A Master’s Voice
The Reformation as seen in the art of Lucas Cranach.
Sep 10, 2012, Vol. 17, No. 48 • By DAVID GELERNTER
The Serpent and the Lamb is not easy to pin down. Officially, it tells the story of Martin Luther’s relations with the eminent painter Lucas Cranach the Elder (1472-1553); Professor Ozment argues that the two men created the Protestant Reformation between them. Luther was the mastermind and Cranach, who became Luther’s publicist, champion, and protector as well as his friend, was indispensable. And Luther and Cranach’s collaboration is only one strand in this richly complex book.

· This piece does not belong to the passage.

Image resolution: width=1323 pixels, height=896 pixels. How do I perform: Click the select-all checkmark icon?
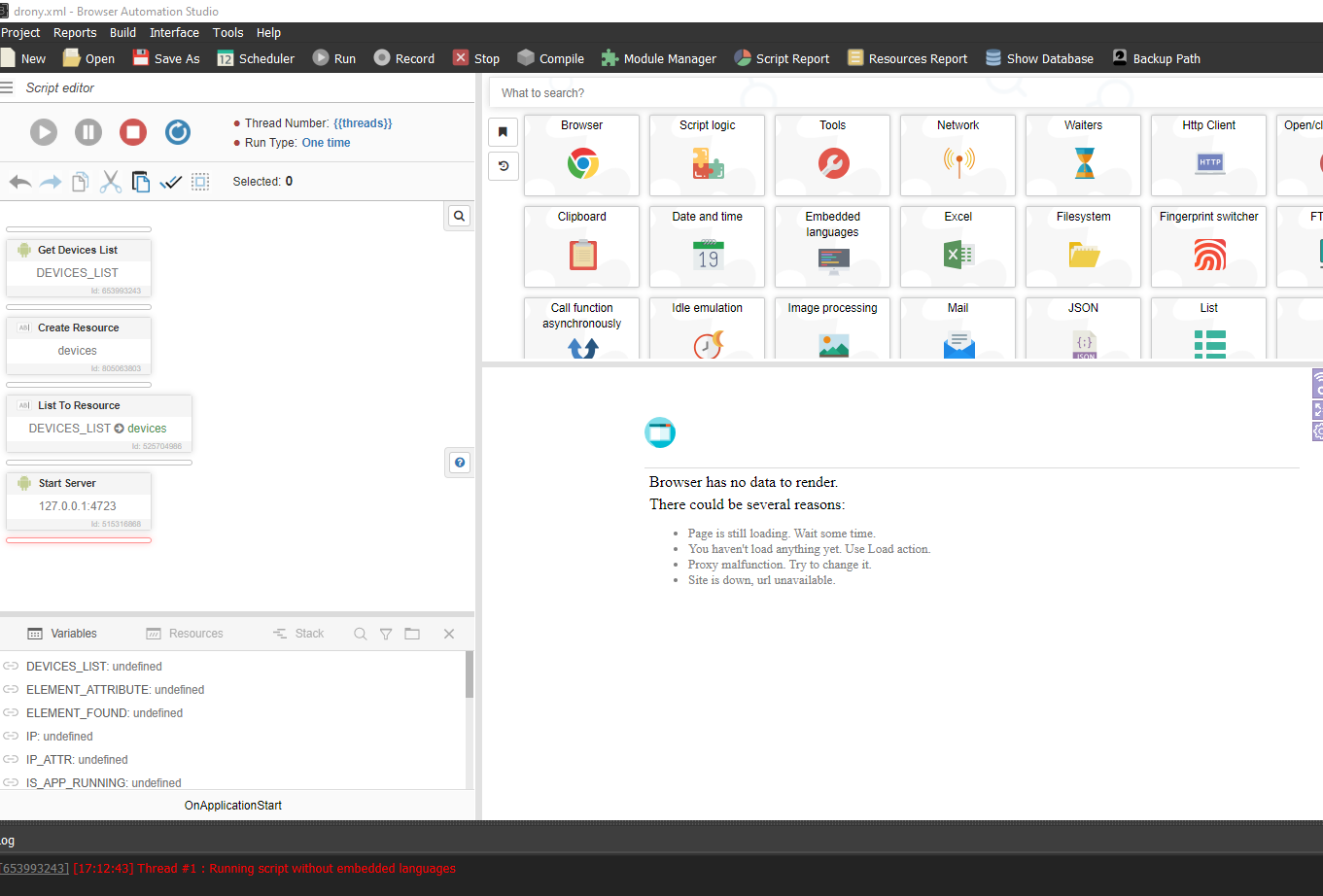[170, 182]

Portrait of Martin Luther, ca. 1540
Cranach is Ozment’s main focus. He has been ill-served (Ozment believes) by art critics and historians, and misunderstood by art lovers. Ozment’s narrative is almost as intricate as a map of Renaissance Germany; Cranach is the sun that makes this great solar system of a book cohere.
As a painter and creator of widely distributed woodcut engravings, Cranach made the images (including the portraits of Luther) that embodied the Protestant revolution in the public mind. Like other eminent artists over the ages, Cranach moved in the best circles: He was the friend and confidant of Frederick the Wise, ruler of the German state of electoral Saxony. (In the jigsaw puzzle of pre-Bismarck Germany, Saxony was split in two. Electoral Saxony—in Cranach’s day the most powerful of the German states—had the right to cast a vote in the election of the Holy Roman emperor.) Cranach smoothed Luther’s path and helped protect him from hostile Catholic powers, including German princes and prelates, the Holy Roman Emperor, and the pope himself. Cranach, the author argues, was Luther’s “gifted partner in reform.” Without him, the Reformation might have failed.
Accordingly, Ozment has composed a concerto grosso of a Cranach biography, with many interleaved themes. One of these is a commentary on Cranach’s most important paintings and engravings. Another fends off the thrusts and sideswipes of Cranach scholars who have got the hero wrong, who see him as second banana to Albrecht Dürer, preeminent German artist of the age, or as a godless mercenary who, insofar as he accepted jobs from Catholics as well as Lutherans, had no real loyalty to anyone but himself. And some regard him as a master of soft porn. (Cranach’s almost-nudes are famous: “Spare, lyrical” women, Ozment calls them, artfully outfitted in hats, necklaces, transparent veils, and other striptease accoutrements.)
While developing these themes, Ozment also compares the ambience of the Reformation in Germany to the Renaissance in Italy. And he defends the historical approach to painting against aesthetic absolutists who see the image as complete in itself, irrespective of historical context. The truth, Ozment insists, is that “civilization is the horse, and the artist only the temporary rider.” (Had Cranach painted Ozment’s portrait, these words would no doubt have appeared in black letters on a scroll unwinding gracefully around his head.) The author discharges all these duties without breaking a sweat.
Cranach was born in the small town of Kronach, where his father was a painter, “although he appears to have been rather more of a craftsman than an artist.” Young Lucas spent several years in cosmopolitan Vienna, but on his way back home in 1504, he was summoned away to the Saxon capital of Wittenbach to be court painter to the ruling prince, Frederick the Wise. This summons, Ozment believes, was partly Dürer’s idea. Dürer (“kind soul that he was”) materializes like a good fairy at several crucial points in Cranach’s life.
Just four years later, Cranach was already part of an important diplomatic mission from Frederick to the emperor. He was firmly established as a major artist and big wheel in Electoral Saxony by 1517, when Luther posted his famous Ninety-Five Theses on what passed for a widely read blog at the time. Cranach helped turn Frederick into Luther’s supporter and protector: To reject the papacy and Roman Catholicism for a radically reformulated biblical religion was a risky career move in Catholic Europe.
Frederick was disposed to be helpful, but Luther had to do his part and make clear that he had no intention of challenging Frederick’s rule in Saxony. Ozment reproduces a fascinating pair of Cranach engravings that underline the point: two portraits of Luther, both done in 1520. The same face appears in both, seen from almost the same angle. But the first presents Luther as the heroic, chisel-jawed supermonk, whose tonsure fits him like a Roman emperor’s wreath. In the second, Luther has been toned down (with a change of outfit, accent lines, and surroundings) into a mild-mannered Clark Kent, cub theologian. Frederick preferred version two. Engravings at the time were widely distributed, history’s first medium for large-scale propaganda.